Ironic as it is, this piece of progressive legislation was first introduced in Sri Lanka even before India did, but it was stillborn. A Freedom of Information Bill was drafted by a committee headed by the then Attorney General with stakeholders involved in the process. The Bill was approved by the Ranil Wickremesinghe cabinet in 2004 but the premature dissolution of Parliament by then President Chandrika Kumaratunga put paid to the efforts. India passed the law a year later, enhancing the spirit of the law by making it a citizen’s ‘Right’, even more than a ‘Freedom’ and called it a Right to Information Law. And we now must countenance an Indian Minister telling us what a good law they have.

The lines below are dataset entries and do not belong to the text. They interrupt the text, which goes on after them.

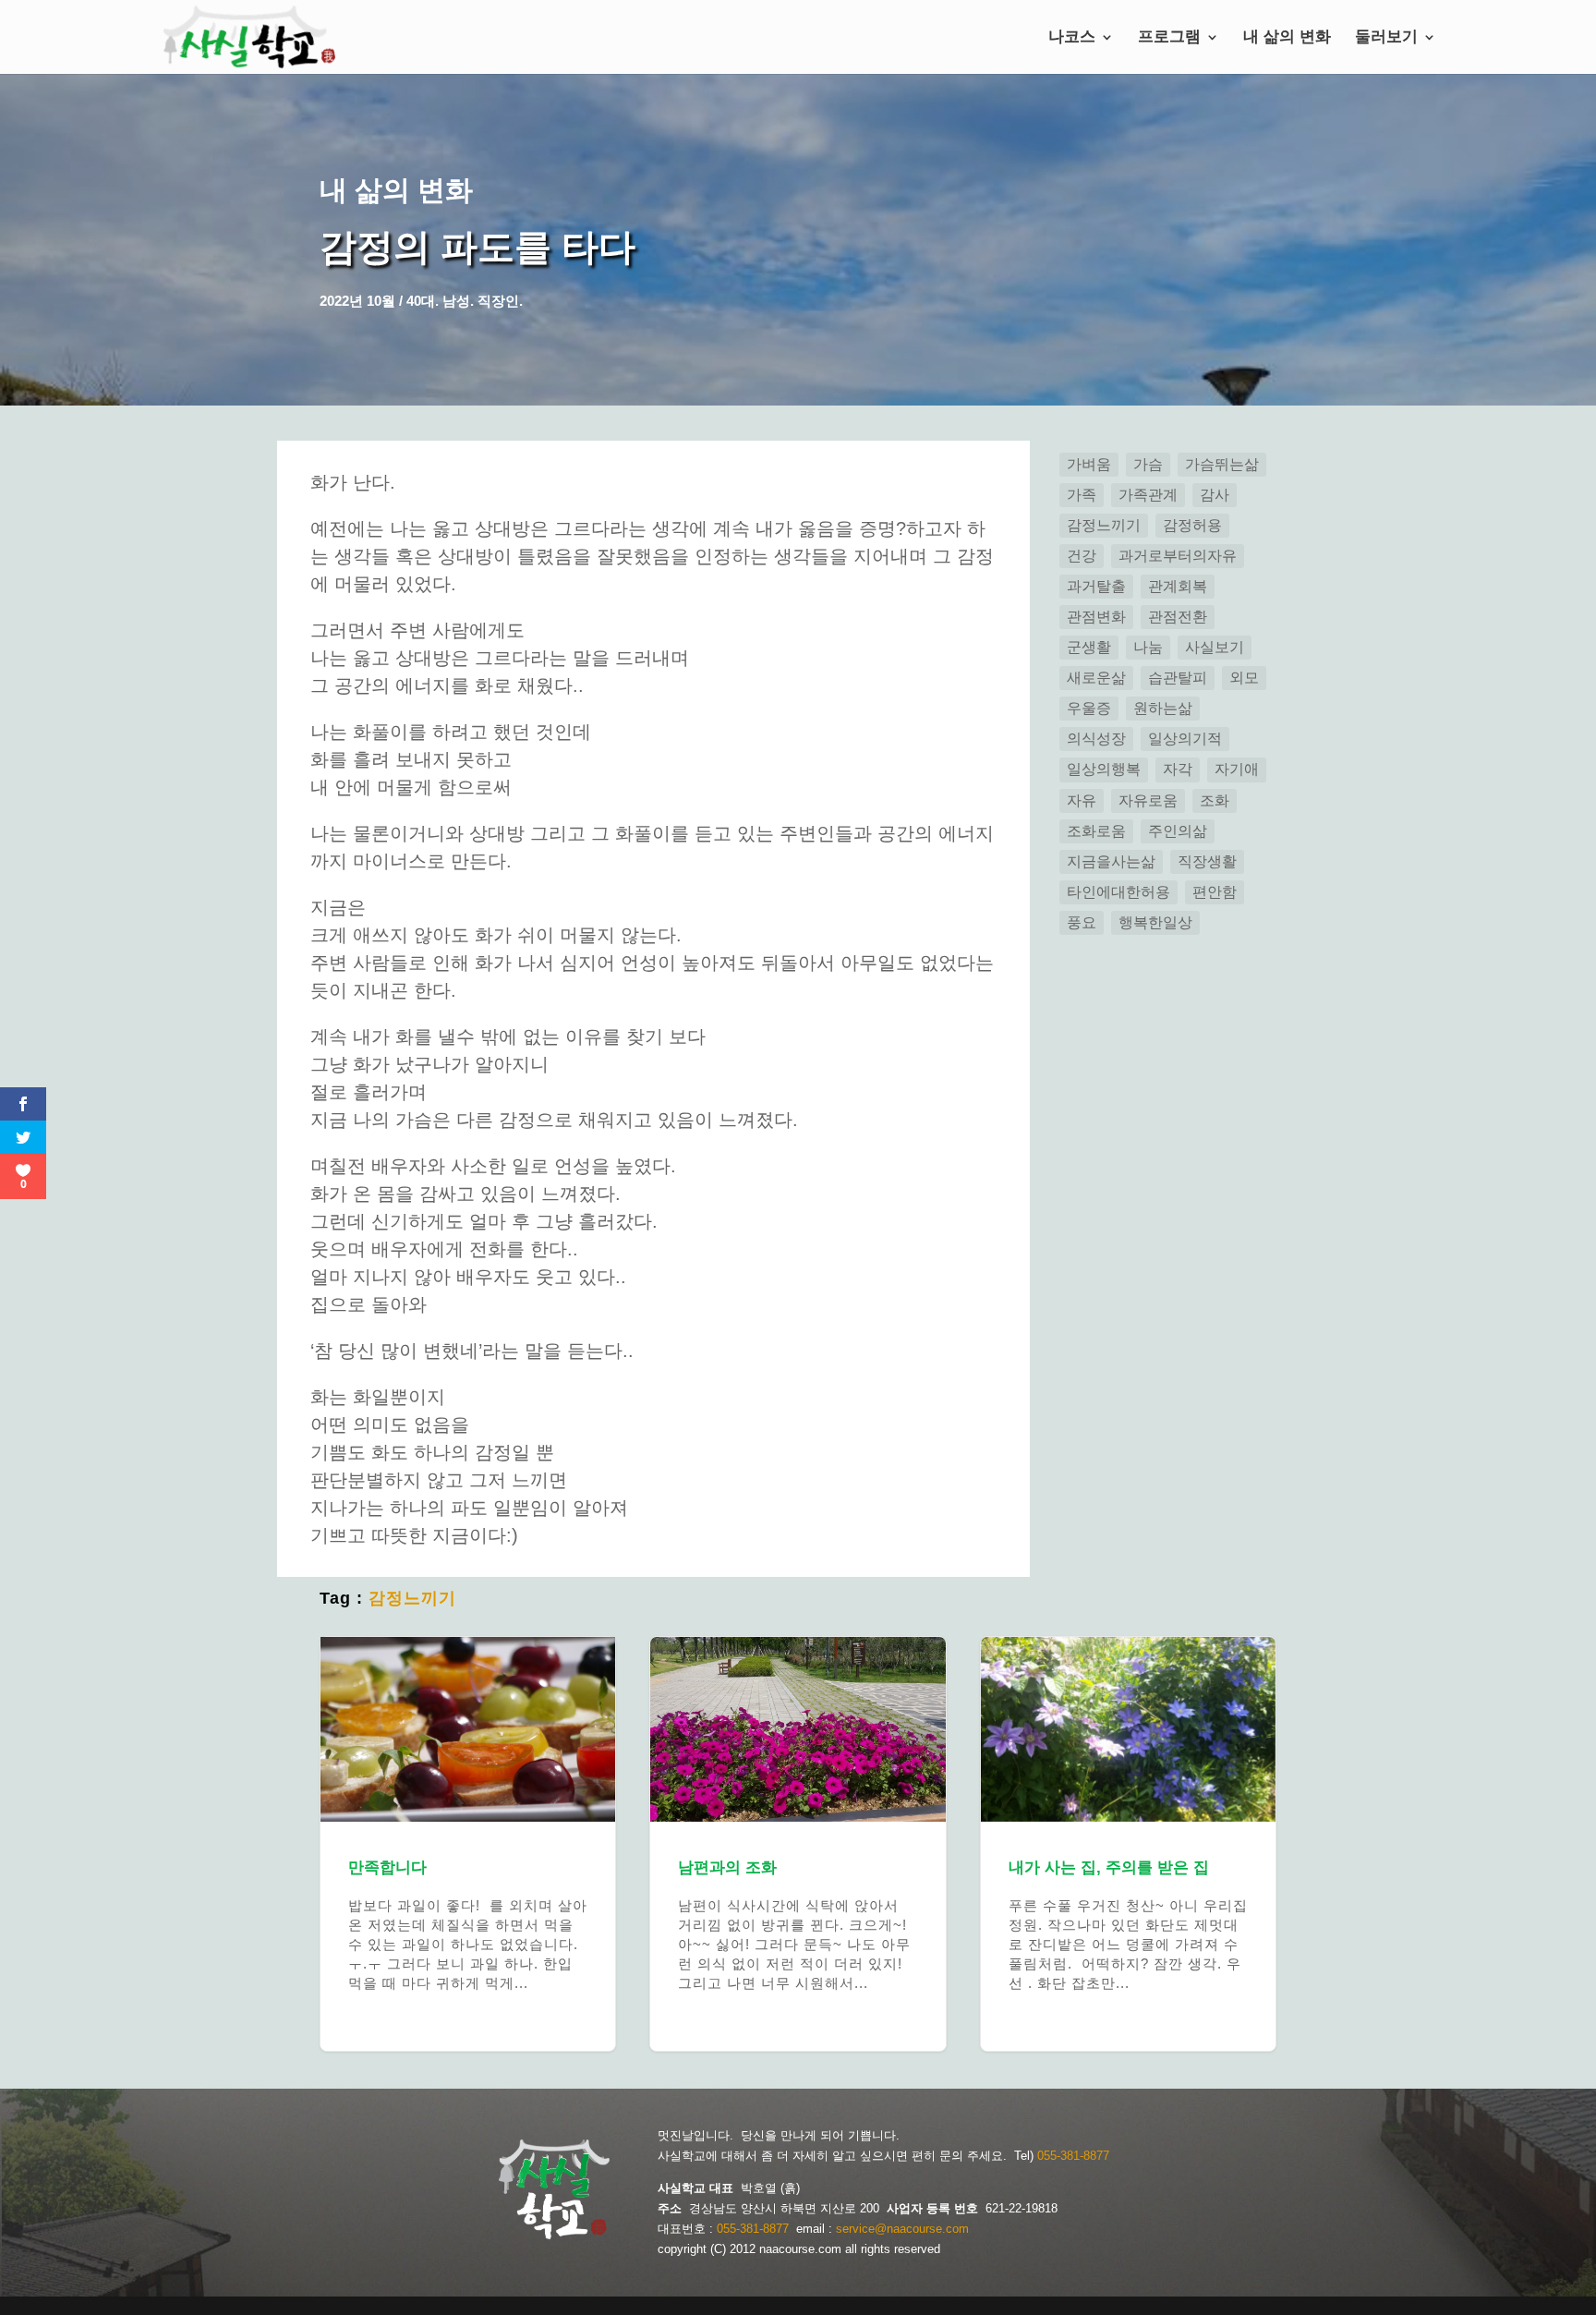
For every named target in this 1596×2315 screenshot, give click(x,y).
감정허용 (1192, 525)
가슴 (1148, 464)
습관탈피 (1177, 677)
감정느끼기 (412, 1598)
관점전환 (1177, 616)
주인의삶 (1177, 831)
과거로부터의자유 (1177, 556)
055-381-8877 (1073, 2156)
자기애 (1237, 769)
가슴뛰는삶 (1222, 464)
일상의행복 (1104, 769)
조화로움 (1096, 831)
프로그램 (1169, 37)
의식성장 (1096, 738)
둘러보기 (1386, 37)
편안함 (1214, 892)
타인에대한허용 (1118, 892)
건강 (1081, 556)
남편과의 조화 (797, 1844)
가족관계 (1148, 495)
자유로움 (1148, 800)
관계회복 (1177, 586)
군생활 (1089, 647)
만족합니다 (467, 1844)
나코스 (1071, 37)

Jairam Ramesh, the Indian Minister of Rural Development and Drinking Water and Sanitation, which are major issues in India, told a seminar on poverty alleviation in Colombo on Thursday:
“One of the good things which have happened in India during the last decade is the idea about rights-based approach. I have spoken about the Social Security Guarantee Act but that was not the first right to be introduced, in fact there was even more revolutionary legislation introduced which is the Right to Information; it is the right to information that has transformed the administration in our country. It is the right to information that is beginning to be opening of books in Panchayats, in local bodies, in muster-rooms. Today you can go to my ministry’s website and you will find in the muster-rooms all the people who have sought employment in all the villages of India. It is available on the website, along with the photographs, so this is what transparency can do in the implementation of rural development programmes”.
In India, the campaign for an RTI began from the grassroots in the state of Rajasthan and worked its way up to the national level and Parliament. In Sri Lanka, this campaign was initiated by the media organisations. Civil society was slow to pick it up and unlike in India, organised civil society and non-government agents are few and far between. Either way, the end result is to empower the citizen with information.

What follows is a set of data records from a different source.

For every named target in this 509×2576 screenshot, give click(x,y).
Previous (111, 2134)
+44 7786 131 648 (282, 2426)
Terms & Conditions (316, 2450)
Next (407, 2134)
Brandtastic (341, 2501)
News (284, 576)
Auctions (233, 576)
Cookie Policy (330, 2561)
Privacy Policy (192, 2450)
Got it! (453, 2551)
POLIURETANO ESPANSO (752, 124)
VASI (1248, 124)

The simple example given is – ‘if you entrust your money to someone to do your marketing, you would check the bills and ask the person how the money was spent. Similarly, why can’t this principle be extended to a government that has been entrusted with the people’s purse?’
The culture of accountability, especially in public finance, is woefully absent in Sri Lanka. That is why more and more instances of wastage, corruption and mismanagement get exposed and reported. Often, billions of rupees are lost to the country, yet no one is accountable, no one is punished. And, the people, are none the wiser as to where the money has gone, and why so.
More than one hundred countries around the world have a Right to Information Law. Some call it a Freedom to Information Law while others refer to it as an Access to Information Law, but they are all the same thing. All major countries in our region have this law. Sri Lanka stands out like a sore thumb. Time will surely run out for the Government that will be found severely wanting and accused of deliberate dilly-dallying in failing to bring in such a progressive law. It is only a government that wishes to manipulate public funds by keeping its people in the dark, in blissful ignorance, that will refrain from bringing in such a law.
Unfortunately, the Government is more focused on restricting the flow of information than giving access to it. This law is not about the breaking news of the day, but about how public funds are spent by those who have control over its expenditure.
A government that claims it is a ‘people’s government’ can no longer ignore modern legislation that empowers citizens. Very soon this will be a fundamental human right. The sooner the Government comes to realise this, the better.